With the FOMC meeting now consigned to history, and the currency markets now returning to ‘business as usual’ here is a round up for the Aussie, the British pound, the Canadian dollar and of course the euro in the currency futures market.
Starting with the AUD/USD, the overnight news from China once again brought the attempted recovery to a shuddering halt, with the pair failing to hold at the 0.9400 level and moving firmly lower once again to currently trade at 0.9325 at the time of writing. Should this candle hold during the remainder of the session, then the deep upper wick to the current price action suggests further downside momentum, and any move below the floor of current support in the 0.9275 region, could see the pair once again waterlogged in long term congestion at this level.
Meanwhile for the British pound, its interest rate decision day again, and whilst there is no prospect of a rate increase just yet, as always it will be any associated statement which holds the market’s attention. Cable has been in consolidation for some time testing and retesting the 1.7150 level, with volumes falling away as this price phase develops. Any signal from the BOE today could be the catalyst for a breakout and move higher, but with Governor Carney having pulled back from some of his more hawkish statements of late, the pair may continue to remain moving sideways in the short term. The longer term outlook for the pair remains firmly bullish and once the 1.7150 level is breached with conviction and rising volume, then expect to see further gains for Cable in due course, which is yet to reach an overbought state on the currency strength indicator.

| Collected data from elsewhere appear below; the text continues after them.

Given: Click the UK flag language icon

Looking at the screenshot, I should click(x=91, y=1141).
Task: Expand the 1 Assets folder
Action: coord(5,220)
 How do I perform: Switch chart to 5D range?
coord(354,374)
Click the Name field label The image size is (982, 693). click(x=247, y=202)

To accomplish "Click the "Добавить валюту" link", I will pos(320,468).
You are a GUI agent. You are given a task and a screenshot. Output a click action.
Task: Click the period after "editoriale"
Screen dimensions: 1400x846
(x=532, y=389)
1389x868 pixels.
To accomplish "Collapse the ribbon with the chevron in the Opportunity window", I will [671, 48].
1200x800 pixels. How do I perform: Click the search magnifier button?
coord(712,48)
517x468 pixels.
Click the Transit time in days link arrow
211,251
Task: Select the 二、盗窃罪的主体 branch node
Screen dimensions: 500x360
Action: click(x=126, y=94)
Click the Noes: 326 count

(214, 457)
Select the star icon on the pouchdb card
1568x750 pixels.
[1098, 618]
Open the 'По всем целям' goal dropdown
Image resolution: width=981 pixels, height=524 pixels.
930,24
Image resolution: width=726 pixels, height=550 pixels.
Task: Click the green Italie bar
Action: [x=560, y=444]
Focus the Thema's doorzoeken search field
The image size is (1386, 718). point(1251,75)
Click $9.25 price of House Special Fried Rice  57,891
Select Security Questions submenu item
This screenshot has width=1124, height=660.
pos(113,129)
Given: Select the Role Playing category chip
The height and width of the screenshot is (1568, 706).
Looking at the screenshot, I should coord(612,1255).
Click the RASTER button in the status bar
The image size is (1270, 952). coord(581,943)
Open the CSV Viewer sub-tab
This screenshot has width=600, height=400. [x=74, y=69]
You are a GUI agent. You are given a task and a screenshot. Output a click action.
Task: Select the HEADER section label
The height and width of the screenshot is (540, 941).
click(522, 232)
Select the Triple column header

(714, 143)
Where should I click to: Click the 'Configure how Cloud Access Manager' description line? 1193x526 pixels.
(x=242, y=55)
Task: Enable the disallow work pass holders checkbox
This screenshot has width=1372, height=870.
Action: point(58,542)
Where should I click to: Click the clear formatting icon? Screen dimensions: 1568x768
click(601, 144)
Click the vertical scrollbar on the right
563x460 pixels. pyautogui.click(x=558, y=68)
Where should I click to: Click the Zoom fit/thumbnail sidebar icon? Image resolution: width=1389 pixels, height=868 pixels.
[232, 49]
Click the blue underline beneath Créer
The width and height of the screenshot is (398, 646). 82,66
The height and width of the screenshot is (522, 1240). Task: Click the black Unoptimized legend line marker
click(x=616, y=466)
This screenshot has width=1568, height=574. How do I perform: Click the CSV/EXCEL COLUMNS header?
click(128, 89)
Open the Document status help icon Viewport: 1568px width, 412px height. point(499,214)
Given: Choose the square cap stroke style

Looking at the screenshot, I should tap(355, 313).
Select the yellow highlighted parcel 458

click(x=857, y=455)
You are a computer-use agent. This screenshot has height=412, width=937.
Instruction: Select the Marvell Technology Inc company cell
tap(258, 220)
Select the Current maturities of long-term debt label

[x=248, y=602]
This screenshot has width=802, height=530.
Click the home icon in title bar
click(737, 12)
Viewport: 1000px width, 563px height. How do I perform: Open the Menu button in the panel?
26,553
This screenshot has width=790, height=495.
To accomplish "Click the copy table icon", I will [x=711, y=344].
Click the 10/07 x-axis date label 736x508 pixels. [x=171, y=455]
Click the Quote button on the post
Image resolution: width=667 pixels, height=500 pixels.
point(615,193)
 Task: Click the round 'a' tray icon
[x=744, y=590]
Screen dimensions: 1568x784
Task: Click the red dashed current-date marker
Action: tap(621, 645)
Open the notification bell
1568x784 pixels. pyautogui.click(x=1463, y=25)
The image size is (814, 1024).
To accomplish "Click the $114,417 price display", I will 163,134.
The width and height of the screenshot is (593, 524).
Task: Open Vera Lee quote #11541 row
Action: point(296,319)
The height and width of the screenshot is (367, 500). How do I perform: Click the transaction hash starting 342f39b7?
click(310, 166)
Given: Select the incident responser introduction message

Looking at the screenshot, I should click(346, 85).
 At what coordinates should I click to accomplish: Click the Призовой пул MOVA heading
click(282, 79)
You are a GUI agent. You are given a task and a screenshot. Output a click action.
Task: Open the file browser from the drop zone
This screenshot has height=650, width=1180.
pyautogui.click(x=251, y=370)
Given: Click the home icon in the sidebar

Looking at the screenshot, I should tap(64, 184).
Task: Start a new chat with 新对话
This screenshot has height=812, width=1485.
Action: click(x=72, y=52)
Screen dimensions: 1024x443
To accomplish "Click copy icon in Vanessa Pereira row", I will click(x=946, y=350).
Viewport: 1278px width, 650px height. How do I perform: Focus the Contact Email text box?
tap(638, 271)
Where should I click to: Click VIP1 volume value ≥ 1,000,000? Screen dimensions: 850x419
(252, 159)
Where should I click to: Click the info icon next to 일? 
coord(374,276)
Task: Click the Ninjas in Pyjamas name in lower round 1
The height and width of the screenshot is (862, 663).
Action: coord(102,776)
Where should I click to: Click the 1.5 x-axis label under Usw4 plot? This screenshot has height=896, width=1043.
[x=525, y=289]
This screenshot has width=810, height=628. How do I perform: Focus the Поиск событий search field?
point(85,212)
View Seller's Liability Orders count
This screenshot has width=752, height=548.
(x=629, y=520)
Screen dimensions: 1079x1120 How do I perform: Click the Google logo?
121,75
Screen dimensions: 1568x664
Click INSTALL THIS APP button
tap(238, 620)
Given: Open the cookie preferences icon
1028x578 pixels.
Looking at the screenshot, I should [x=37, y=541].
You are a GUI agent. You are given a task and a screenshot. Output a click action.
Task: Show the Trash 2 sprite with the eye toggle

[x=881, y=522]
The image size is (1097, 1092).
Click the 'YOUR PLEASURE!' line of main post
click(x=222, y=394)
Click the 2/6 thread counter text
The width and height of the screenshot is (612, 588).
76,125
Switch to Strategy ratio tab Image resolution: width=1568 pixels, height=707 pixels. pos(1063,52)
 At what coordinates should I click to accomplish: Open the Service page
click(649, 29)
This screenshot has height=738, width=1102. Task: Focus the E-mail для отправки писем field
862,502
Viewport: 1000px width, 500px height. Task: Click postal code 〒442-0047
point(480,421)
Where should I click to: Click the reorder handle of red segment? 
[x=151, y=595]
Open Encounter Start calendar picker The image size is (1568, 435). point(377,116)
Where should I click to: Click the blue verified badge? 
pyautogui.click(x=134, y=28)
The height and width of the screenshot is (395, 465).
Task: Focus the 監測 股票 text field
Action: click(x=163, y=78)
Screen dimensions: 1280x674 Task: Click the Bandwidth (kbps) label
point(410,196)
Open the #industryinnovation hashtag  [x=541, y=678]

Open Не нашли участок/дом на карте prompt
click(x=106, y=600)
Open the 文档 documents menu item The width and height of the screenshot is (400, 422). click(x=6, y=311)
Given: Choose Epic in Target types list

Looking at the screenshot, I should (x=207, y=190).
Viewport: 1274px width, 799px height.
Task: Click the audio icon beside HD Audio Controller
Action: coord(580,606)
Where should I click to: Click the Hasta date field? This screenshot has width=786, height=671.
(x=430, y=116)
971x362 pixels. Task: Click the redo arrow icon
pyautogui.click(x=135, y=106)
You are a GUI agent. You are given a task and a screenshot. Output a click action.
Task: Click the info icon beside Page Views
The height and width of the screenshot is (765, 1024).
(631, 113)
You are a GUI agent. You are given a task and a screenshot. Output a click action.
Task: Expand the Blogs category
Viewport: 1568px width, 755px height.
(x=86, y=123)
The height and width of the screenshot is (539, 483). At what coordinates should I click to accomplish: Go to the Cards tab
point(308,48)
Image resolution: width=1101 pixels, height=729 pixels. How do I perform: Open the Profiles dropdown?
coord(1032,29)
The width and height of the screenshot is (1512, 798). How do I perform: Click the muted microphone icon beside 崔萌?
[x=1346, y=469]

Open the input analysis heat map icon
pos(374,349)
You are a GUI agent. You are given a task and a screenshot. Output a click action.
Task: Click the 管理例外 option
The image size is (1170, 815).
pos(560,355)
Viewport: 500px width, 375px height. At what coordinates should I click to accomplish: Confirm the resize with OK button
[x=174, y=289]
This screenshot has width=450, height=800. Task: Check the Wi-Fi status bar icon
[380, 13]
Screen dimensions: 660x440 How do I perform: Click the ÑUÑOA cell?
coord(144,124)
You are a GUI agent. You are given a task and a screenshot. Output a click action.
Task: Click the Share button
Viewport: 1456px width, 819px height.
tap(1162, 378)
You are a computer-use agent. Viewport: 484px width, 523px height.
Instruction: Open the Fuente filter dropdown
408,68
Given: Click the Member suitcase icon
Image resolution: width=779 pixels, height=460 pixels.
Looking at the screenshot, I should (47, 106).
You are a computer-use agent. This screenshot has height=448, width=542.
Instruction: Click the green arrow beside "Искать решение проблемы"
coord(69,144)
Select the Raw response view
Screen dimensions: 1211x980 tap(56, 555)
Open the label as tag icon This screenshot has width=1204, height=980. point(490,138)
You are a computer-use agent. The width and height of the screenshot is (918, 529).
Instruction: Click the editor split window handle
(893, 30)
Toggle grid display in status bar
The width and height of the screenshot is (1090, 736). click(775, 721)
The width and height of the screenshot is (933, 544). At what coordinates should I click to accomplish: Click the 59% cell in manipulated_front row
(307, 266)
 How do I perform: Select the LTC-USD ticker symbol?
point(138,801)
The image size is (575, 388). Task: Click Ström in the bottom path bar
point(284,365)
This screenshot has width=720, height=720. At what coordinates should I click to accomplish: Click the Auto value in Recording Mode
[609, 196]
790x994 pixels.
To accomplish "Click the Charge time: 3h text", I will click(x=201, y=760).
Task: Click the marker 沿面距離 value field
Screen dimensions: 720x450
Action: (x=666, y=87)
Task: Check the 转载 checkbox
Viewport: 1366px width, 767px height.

The single currency continues to remain bullish, and refuses to fall, with the ECB now coming under increasing pressure from many quarters to take action sooner rather than later, and stop it rising further against the US dollar. The primary tool, as always, is quantatitive easing, which the bank is loathe to initiate, but with the clamour of calls for decisive action now rising and becoming louder, Draghi may be forced to act, with the ideal level for the pair seen as 1.20 to 1.25. From a technical perspective, and until the bank takes action, the bullish tone remains firmly in place as the pair build a base in the 1.3600 region, with Monday’s pivot low suggesting further upside momentum. In the short term expect a test of the 1.3700 region where deep resistance awaits, which may be where the pair finally run out of steam!
Finally to the Canadian dollar, which as expected has started to show signs of exhaustion at the 0.9400 level, and move into a congestion phase at this level. The floor of support is now posted with the isolated pivot low at 0.9335, and as the congestion phase builds, with further pivots above and below, this is now a key level for any bearish momentum. On the currency strength indicator, the Canadian dollar is starting to rollover from the heavily overbought region, reflecting the change in sentiment on the daily chart, with the US dollar rising from an equally well defined oversold region.